In particolare ho apprezzato questo passaggio:
Occorre evitare che i media diventino il megafono del materialismo economico e del relativismo etico, vere piaghe del nostro tempo. Essi possono e devono invece contribuire a far conoscere la verità sull’uomo, difendendola davanti a coloro che tendono a negarla o a distruggerla. Si può anzi dire che la ricerca e la presentazione della verità sull’uomo costituiscono la vocazione più alta della comunicazione sociale. Utilizzare a questo fine tutti i linguaggi, sempre più belli e raffinati di cui i media dispongono, è un compito esaltante affidato in primo luogo ai responsabili ed agli operatori del settore.
Giusto, giustissimo, bravo. Anzi, aggiungo:
L’uomo ha sete di verità, è alla ricerca della verità; lo dimostrano anche l’attenzione e il successo registrati da tanti prodotti editoriali, programmi o fiction di qualità, in cui la verità, la bellezza e la grandezza della persona, inclusa la sua dimensione religiosa, sono riconosciute e ben rappresentate.
Splendido, assolutamente.
Recupero anche un passaggio iniziale, sempre importantissimo:
I media, nel loro insieme, non sono soltanto mezzi per la diffusione delle idee, ma possono e devono essere anche strumenti al servizio di un mondo più giusto e solidale.

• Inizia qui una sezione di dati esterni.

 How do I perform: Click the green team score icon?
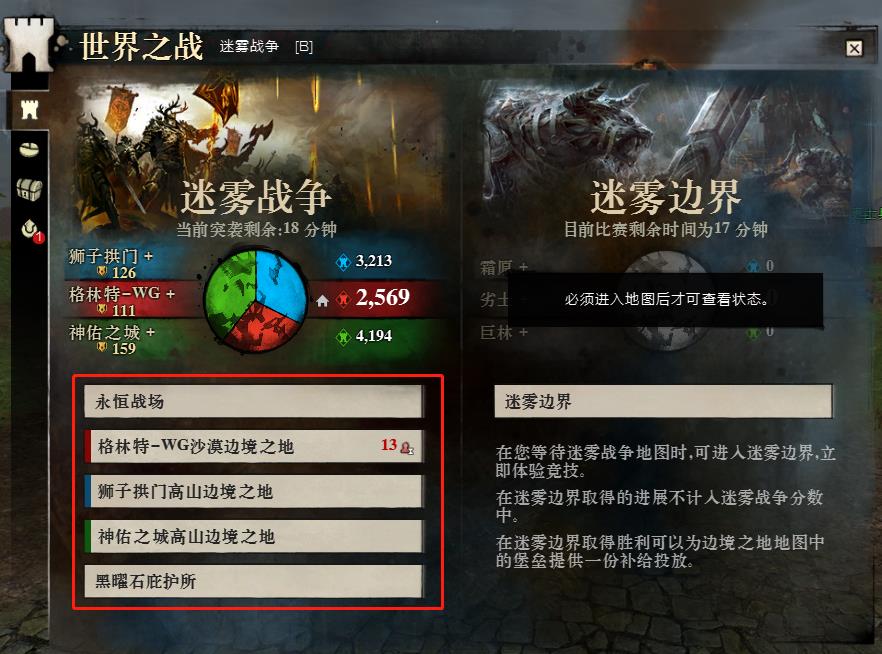tap(343, 337)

Non manca, purtroppo, il rischio che essi si trasformino invece in sistemi volti a sottomettere l’uomo a logiche dettate dagli interessi dominanti del momento. E’ il caso di una comunicazione usata per fini ideologici o per la collocazione di prodotti di consumo mediante una pubblicità ossessiva. Con il pretesto di rappresentare la realtà, di fatto si tende a legittimare e ad imporre modelli distorti di vita personale, familiare o sociale.
E io quindi APPLAUDO questi sani principi, e voglio iniziare una sana battaglia contro il relativismo nei media per la Verità in cui credo.
Tanto per cominciare, c'è in Italia un gruppo di potere che usa i media per fini ideologici e, col pretesto di rappresentare la realtà, cerca di imporre un modello di vita distorto e che nega la bellezza e la grandezza delle persone, vuole sottomettere chi non condivide le sue idee al suo interesse e si oppone a legami e solidarietà non conformi ai suoi modelli.
In nome di Benedetto XVI: fermate Joseph Ratzinger.